This work identifies a fundamental flaw in existing real-time reward-guided text generation (RGTG) methods that rely on full-sequence reward models: their scores are incompatible with partial decoding sequences and lack theoretical grounding. To address this, the authors first formalize the misalignment between full-sequence reward modeling and autoregressive token-level decoding. They then propose a novel, Bradley–Terry-based ordinal modeling framework for segment-level reward learning, which explicitly captures subsequence preferences and yields an analytically tractable token-level policy expression. Crucially, the approach requires no fine-tuning of large language models; instead, it achieves efficient reward guidance via lightweight reward modeling and standard autoregressive sampling. Experiments across multiple benchmarks demonstrate that the method significantly outperforms prior RGTG approaches and matches the performance of strong offline fine-tuning baselines.
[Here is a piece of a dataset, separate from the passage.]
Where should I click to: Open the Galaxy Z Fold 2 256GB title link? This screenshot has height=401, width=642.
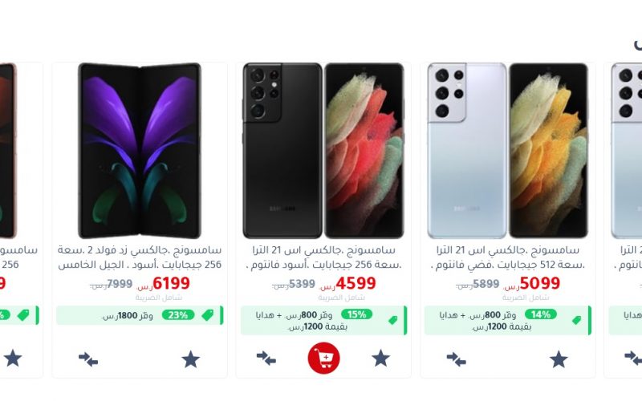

Large language models (LLMs) can be improved by aligning with human preferences through fine-tuning -- the so-called reinforcement learning from human feedback (RLHF). However, the cost of fine-tuning an LLM is prohibitive for many users. Due to their ability to bypass LLM fine-tuning, prediction-time tokenwise reward-guided text generation (RGTG) methods have recently been proposed. They use a reward model trained on full sequences to score partial sequences during decoding in a bid to steer the generation towards sequences with high rewards. However, these methods have so far been only heuristically motivated and poorly analyzed. In this work, we show that reward models trained on full sequences are not compatible with scoring partial sequences. To alleviate this issue, we propose to train a Bradley-Terry reward model on partial sequences explicitly, and autoregressively sample from the implied tokenwise policy during decoding time. We study the properties of this reward model and the resulting policy: we show that this policy is proportional to the ratio of two distinct RLHF policies. Our simple approach outperforms previous RGTG methods and performs similarly to strong offline baselines without large-scale LLM finetuning.